• ACTIVITY LIST
A - Summarize the forum thread about Nic and his dog Tyme in two sentences.
B - In the forum thread about Nic and his dog Tyme, rewrite everything from "Nic's words above" down to "to seeing him.", swapping "cigar" for "cup of coffee".
C - Extend the forum thread about Nic and his dog Tyme beyond its final sentence.

Nic my hat is off to you Sir!!! Without knowing the WHOLE story a lot of stuff gets said. Having the love of your dog to commit to doing what you have done with him is very commendable. Good Luck and most of all ENJOY your fine buddy......


----------



## cpj (Sep 28, 2009)

Sometimes pro's are better marketer's than trainers and sometimes pro's have high pass rates because they handle well trained trial washouts. No one specifically comes to mind but can I get an amen anyway?????


----------



## Boeinguy (Apr 13, 2009)

Nic_Edlund said:


> Hi
> 
> Tyme might not be the best dog but he is my dog. There is no other dog I would rather share a waterfowl blind with than Tyme. I feel privilaged and treasure everyday I get to share with him.
> 
> ...




Nic's words above is why we own dogs, isn't it? My son didn't make it to the Major Leagues...but I still treasure every moment I spend with him. Especially when it's in a duck blind shared with my dog and a good cigar!


----------



## Wade Thurman (Jul 4, 2005)

I certainly hope so Ed. I am looking forward to seeing him.
Thanks



EdA said:


> that Deets may be just a little bit too much dog for you.....;-), but I bet he puts a smile on your face.....


----------



## Ty One On (Feb 18, 2010)

I don't mean to seem biased in any way, but from what of seen of Tyme hes a great dog. I've helped Nic train this last summer. I'm just getting into hunt tests and Nic trained my yellow female Cheyenne Legend Of Ty One On JH to her first tittle. She passed 4/6 tests with Nic running 4, and a friend of his that had never run her or really trained her before in the 2 non passes. Nic is a great trainer and had Cheyenne handling in a month. It would have been possible to get her Senior Tittle on her but we ran out of time, so we are looking forward to the upcoming season. He trains after work in the summer, which is a feat for him working at least 10 hour days. Tyme is his (and I's) pride and joy. Tyme and Cheyenne had a litter of pups in early December and from what I have heard, everyone of them is doing great. My parents had the pick from the female and shes already flushing Chukkars. Tyme has a lot of brains and a lot of heart. All I can say is please don't believe everything that you hear, and if you have any questions go right to the source. One of Nic's best qualities is that he tells the truth. 

Thanks,
Aubre


----------



## Northrup Larson (Oct 20, 2003)

your right i should have sent my comment in a personal message..... SORRY [/QUOTE said:


> We all make mistakes , but it is what we do after we make the mistake that counts , way to go Clint


----------



## limiman12 (Oct 13, 2007)

NIc, great post. DOn't know your dog, don't know many of the people that posted about your dog, but good for you. Believing in your dog and trusting him as much as he believes in and trusts you. Now that you "got there" it probably means a little more to you.

Kinda reminds me of my dog, we went through a stretch when he broke at every test. Mainly due to I did all his training and forgot that "sit" was pretty important thing to have SOLID before moving to the "cool stuff" ;-)

• DATASET CONTENT

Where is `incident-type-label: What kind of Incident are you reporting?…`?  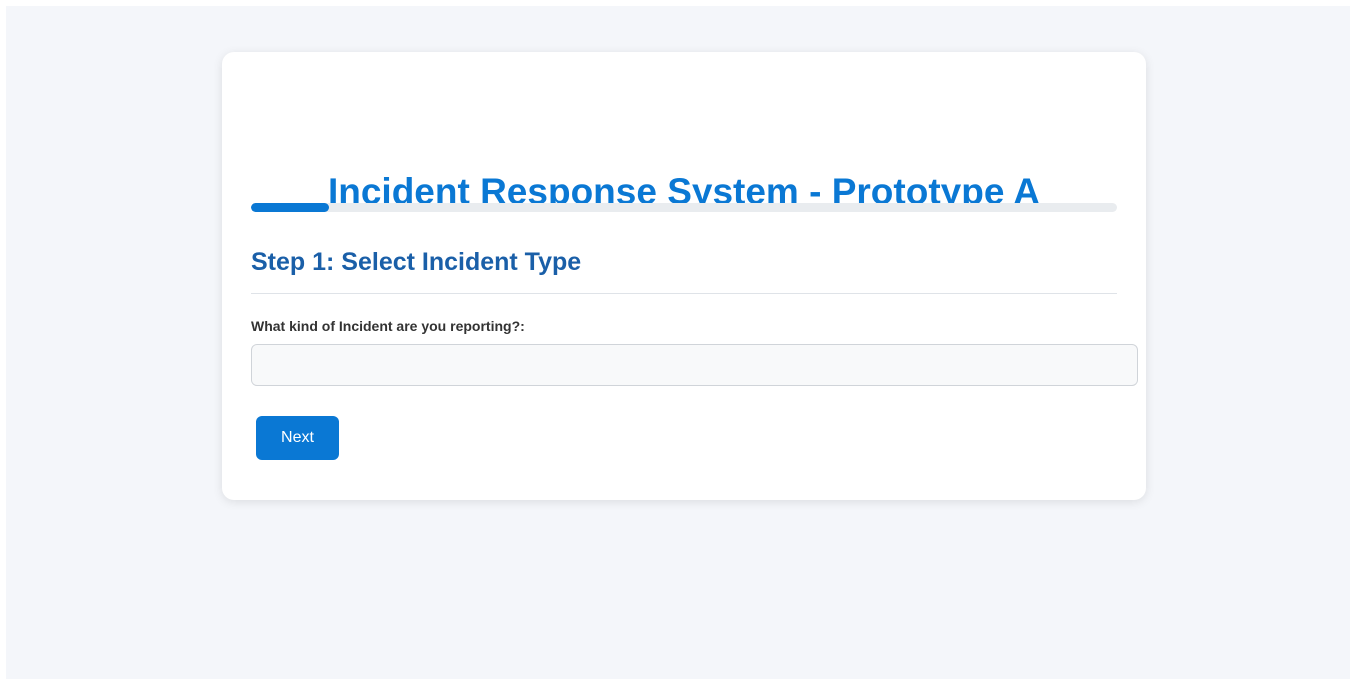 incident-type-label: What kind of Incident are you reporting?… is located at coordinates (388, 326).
---
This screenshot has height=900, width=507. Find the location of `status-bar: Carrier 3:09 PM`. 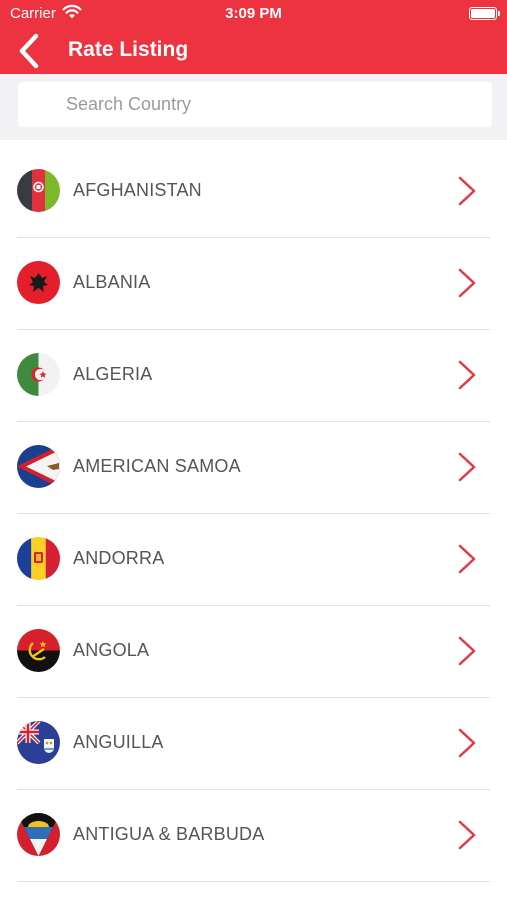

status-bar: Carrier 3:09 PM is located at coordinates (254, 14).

• PER-TASK ANSWERS
A - Forum members praise Nic for his commitment to his dog Tyme, whom he treasures sharing a waterfowl blind with, and one poster notes that pros sometimes have high pass rates because they handle well-trained trial washouts. A friend who helped him train calls Nic a great and truthful trainer, says Tyme has a lot of brains and heart, and urges readers not to believe everything they hear.

B -
Nic's words above is why we own dogs, isn't it? My son didn't make it to the Major Leagues...but I still treasure every moment I spend with him. Especially when it's in a duck blind shared with my dog and a good cup of coffee!


----------



## Wade Thurman (Jul 4, 2005)

I certainly hope so Ed. I am looking forward to seeing him.

C -
Anyway, i know there were some that doubted that he would ever make it, and some that thought I was crazy when I said on our forum that we would make it to the NAHRA invitational the next year. I trained as much as I could with him over the next winter and spring and in the dark and snow and I think the main thing that happened is OUR BOND got stronger. He learned that if he did what I asked and trusted me there would be MORE BIRDS and we would both go home happy (happy is always better ;-) ). Sometimes the dog just has to believe in the guy by his side like we have to believe in them. Not saying I would never send a dog to a pro(they can do some amazing things with a dog), but I do think that bond can make some dogs do things for "HIS PERSON" that he might not do fo rsomeone else. And personally, if being that loyal and devoted to their owner is a trait that can be passed, in my book it is right up there with marking, lining blinds, and wether or not it took six or three hundred attempts to get a title.

HAppy hunting!


----------



## 2tall (Oct 11, 2006)

Mr. Edlund, you are a breath of fresh air! You show unlimited class in responding so well with such good information in the face of some undeserved and uninformed criticism. There are plenty of stories out there of dogs that did not mesh with certain pros, and nearly always the dog gets the blame.

And Limiman, thank you for your post as well. I am one of those trying to make up for past deficiencies. I too got carried away with the cool stuff too soon, and when I started trying to make amends, too many experienced folk wanted to do it by lowering the boom on the dog. I get completely what you are saying about gaining trust and improving the bond. All that takes is love, time and consistency.

Thanks to both of you for reminding me why I love this forum.


----------



## skullwerx (Feb 18, 2010)

I know Nic. He is one of a kind. I will not find a better friend anywhere. What Nic said in his post is true. I was with him every step of the way. A 0 for 10 pass rate should say more about a certain trainer than the dog especially when you look at the dogs pass ratio when Nic started training and handling on his own. Not that a pass ratio is all you need to look at when choosing a stud dog. I also got a pup out of the last breeding and he is doing excellent. 

Just my 2 cents


----------



## Scott Greenwood (Mar 25, 2008)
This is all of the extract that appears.